By Sheryl Smolkin
This week Jon Chevreau, the editor of Moneysense magazine celebrated his 60th birthday and the release of the U.S. edition of his book Findependence Day. You can listen to a podcast interview I did with Jon last summer.
In a “must read” blog he wrote to mark the occasion, Jon made an important distinction between early retirement and financial independence:
“Financial independence is not the same as retirement,” Chevreau says. “Ideally, it precedes retirement by decades. It means you continue to work because you want to, not because you have to.”
Exploring a similar topic, on Darwin’s Money, the author debunks some myths about extreme early retirement and says, “The problem I have with people declaring that they’ve retired in an ‘extreme’ fashion is that they’re either not really retired, or they’re relying on a spouse, which, well, isn’t really the same thing.”
So based on the discussion in the two posts above, did guest blogger Robert (a financial planner) on Canadian Dream: Free at 45 really retire at age 35, or has he simply achieved financial independence? To find a purpose in “retirement” he has gone back to school with the goal of eventually living and working overseas.
The same question may be asked of accountant “Retired Syd” who retired in her 40s.
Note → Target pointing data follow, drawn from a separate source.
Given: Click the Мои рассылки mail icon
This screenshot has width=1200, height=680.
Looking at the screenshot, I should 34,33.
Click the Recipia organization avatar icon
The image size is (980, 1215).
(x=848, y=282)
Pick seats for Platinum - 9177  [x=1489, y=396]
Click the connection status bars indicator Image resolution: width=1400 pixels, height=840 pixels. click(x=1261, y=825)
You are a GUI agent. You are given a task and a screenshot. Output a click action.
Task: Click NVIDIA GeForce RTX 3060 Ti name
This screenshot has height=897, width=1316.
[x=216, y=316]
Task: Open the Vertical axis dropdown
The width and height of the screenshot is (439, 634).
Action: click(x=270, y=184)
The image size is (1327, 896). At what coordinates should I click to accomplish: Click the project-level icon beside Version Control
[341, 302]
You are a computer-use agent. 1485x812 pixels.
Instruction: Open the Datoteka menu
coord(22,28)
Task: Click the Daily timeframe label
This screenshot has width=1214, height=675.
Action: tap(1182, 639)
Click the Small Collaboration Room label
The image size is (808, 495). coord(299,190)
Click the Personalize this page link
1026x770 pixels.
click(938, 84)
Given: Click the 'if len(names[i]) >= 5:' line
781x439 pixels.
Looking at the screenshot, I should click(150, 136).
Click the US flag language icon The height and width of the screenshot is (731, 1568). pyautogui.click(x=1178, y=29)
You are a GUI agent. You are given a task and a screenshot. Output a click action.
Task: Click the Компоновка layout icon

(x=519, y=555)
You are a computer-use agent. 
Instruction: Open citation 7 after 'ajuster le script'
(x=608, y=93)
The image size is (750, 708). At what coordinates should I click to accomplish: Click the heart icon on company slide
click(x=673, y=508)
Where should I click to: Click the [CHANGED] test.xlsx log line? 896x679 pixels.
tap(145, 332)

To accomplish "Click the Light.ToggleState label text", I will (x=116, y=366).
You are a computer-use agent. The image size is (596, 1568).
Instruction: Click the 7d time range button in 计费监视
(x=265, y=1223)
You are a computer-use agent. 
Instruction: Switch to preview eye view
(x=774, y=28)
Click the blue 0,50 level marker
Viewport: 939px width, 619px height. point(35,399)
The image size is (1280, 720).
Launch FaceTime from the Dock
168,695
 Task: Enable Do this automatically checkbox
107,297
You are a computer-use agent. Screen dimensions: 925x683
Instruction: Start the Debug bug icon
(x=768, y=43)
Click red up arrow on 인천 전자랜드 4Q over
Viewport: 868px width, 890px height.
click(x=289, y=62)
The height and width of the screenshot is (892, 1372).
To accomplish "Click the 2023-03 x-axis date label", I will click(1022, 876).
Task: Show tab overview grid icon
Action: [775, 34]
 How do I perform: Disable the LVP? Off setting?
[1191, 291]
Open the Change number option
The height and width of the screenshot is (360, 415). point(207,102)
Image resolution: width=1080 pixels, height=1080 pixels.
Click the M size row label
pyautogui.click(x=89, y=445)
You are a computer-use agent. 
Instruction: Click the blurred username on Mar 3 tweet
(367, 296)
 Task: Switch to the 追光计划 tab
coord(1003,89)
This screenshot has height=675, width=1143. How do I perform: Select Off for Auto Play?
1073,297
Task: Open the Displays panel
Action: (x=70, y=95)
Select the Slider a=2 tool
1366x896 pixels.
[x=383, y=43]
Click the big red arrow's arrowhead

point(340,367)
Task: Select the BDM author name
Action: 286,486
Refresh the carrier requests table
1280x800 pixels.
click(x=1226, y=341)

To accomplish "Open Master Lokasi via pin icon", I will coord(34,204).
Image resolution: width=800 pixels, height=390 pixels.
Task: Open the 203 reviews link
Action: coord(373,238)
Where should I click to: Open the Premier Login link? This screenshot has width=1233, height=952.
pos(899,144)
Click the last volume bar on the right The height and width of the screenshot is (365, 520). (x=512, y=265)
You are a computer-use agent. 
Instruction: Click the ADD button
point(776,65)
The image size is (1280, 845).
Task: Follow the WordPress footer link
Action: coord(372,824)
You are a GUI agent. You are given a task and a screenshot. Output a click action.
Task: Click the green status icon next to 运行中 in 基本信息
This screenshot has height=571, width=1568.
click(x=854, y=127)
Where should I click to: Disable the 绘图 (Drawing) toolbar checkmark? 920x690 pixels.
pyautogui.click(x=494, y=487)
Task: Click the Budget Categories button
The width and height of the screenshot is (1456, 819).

On Retirement: A full-time job she muses about the best place to live for the next chapter in her life. Because her priority is friends and family, she concludes that living close to the people she loves is more important than any dreams of settling in a more distant locale.
But She Thinks I’m Cheap has already made the leap to London with his wife and in his latest blog you can read about their experience relocating overseas and re-entering the workforce.